» EXERCISE DATA:

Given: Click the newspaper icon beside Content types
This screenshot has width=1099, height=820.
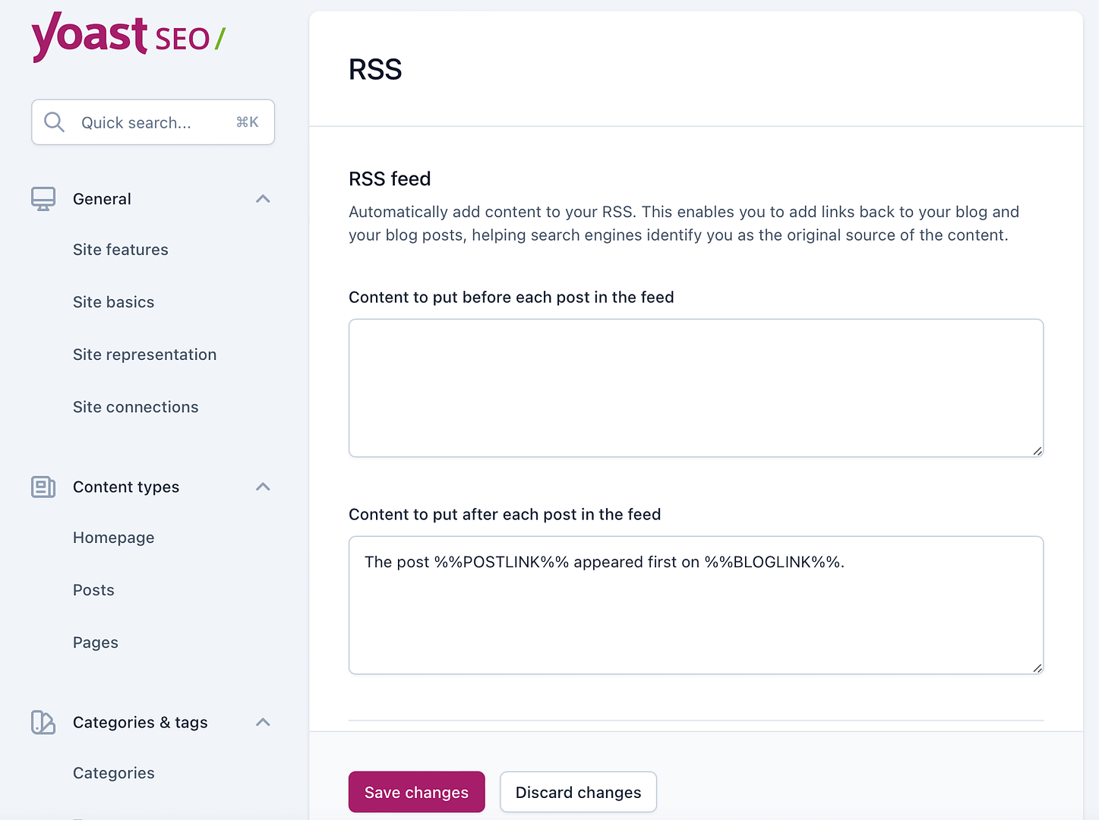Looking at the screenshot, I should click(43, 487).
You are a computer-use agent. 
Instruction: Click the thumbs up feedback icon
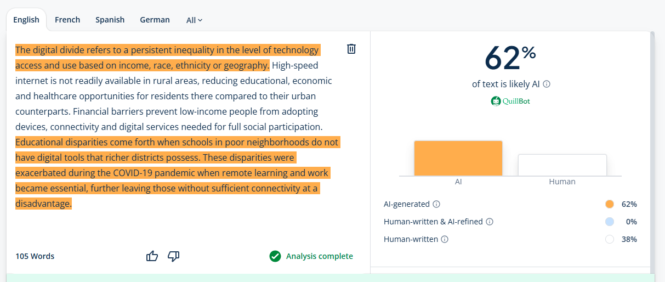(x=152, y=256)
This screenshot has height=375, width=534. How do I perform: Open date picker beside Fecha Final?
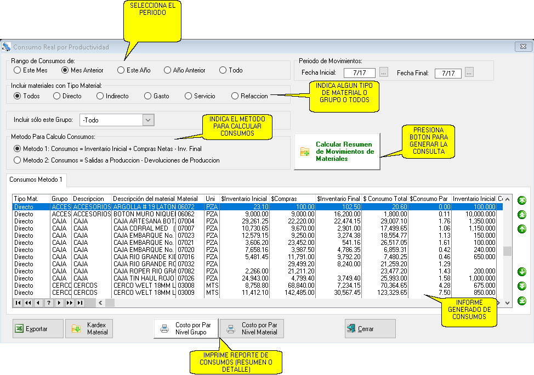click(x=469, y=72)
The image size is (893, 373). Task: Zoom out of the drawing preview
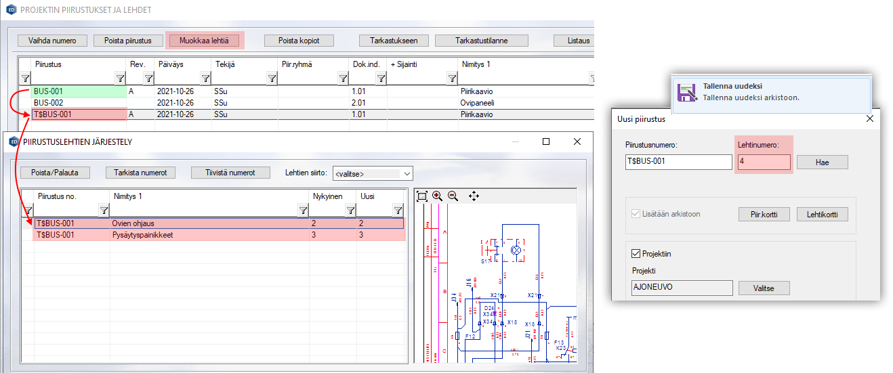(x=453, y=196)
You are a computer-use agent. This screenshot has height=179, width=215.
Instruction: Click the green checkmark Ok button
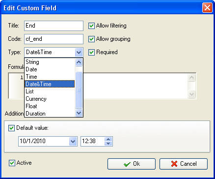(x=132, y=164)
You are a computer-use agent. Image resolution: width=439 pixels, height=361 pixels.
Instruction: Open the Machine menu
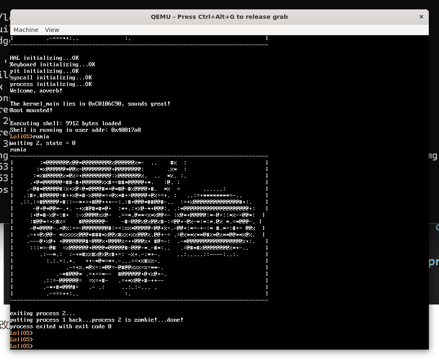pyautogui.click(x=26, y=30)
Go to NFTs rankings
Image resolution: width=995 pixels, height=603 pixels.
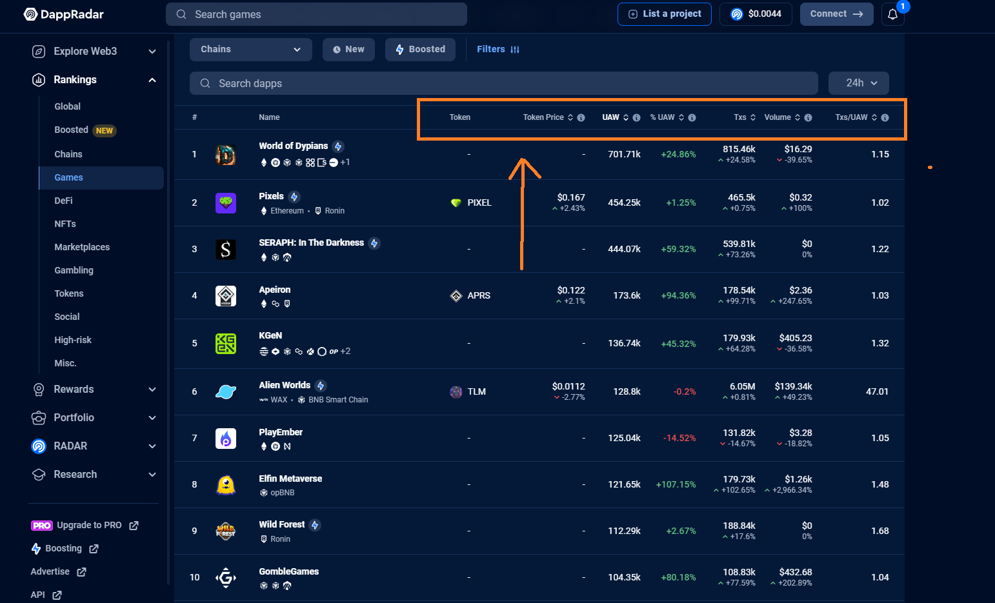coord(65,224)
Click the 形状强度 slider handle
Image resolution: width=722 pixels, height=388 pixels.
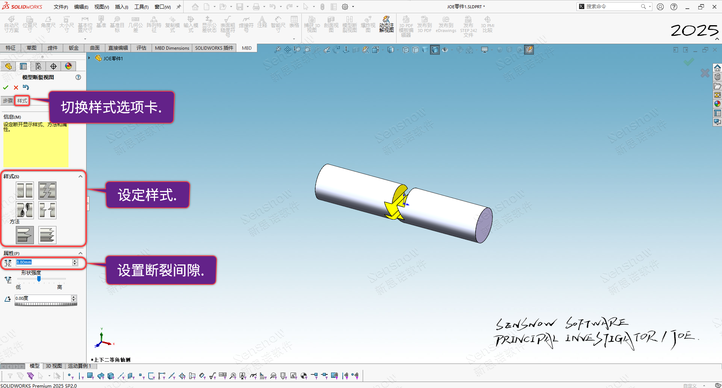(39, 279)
...
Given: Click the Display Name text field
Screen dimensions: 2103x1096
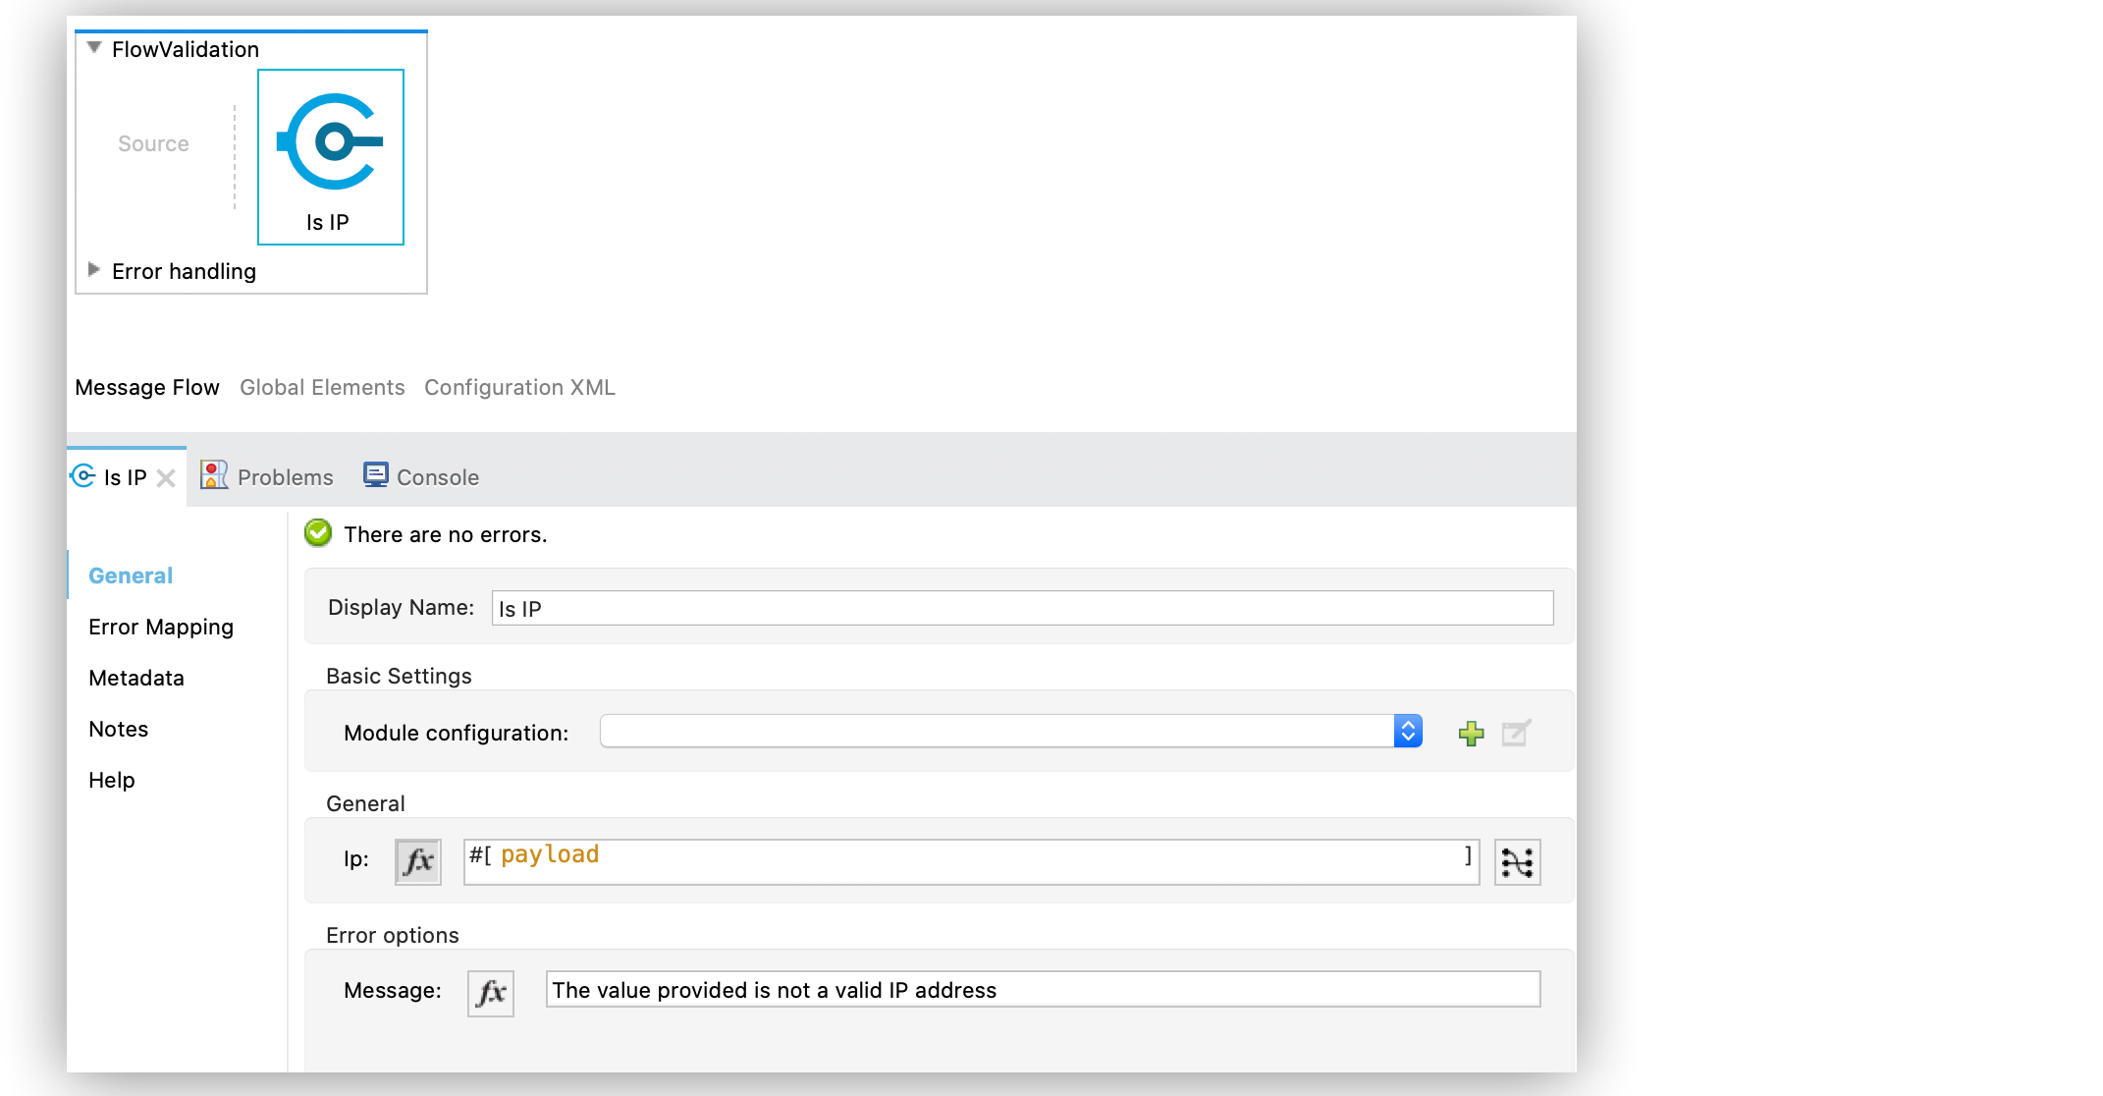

» BRIEF:
From the listing above, copy every line that holds the string "agent".

» ANSWER TO THIS PROBLEM:
You are a computer-use agent. 
You are a computer-use agent. This screenshot has height=179, width=215.
You are a computer-use agent. Image resolution: width=439 pixels, height=361 pixels.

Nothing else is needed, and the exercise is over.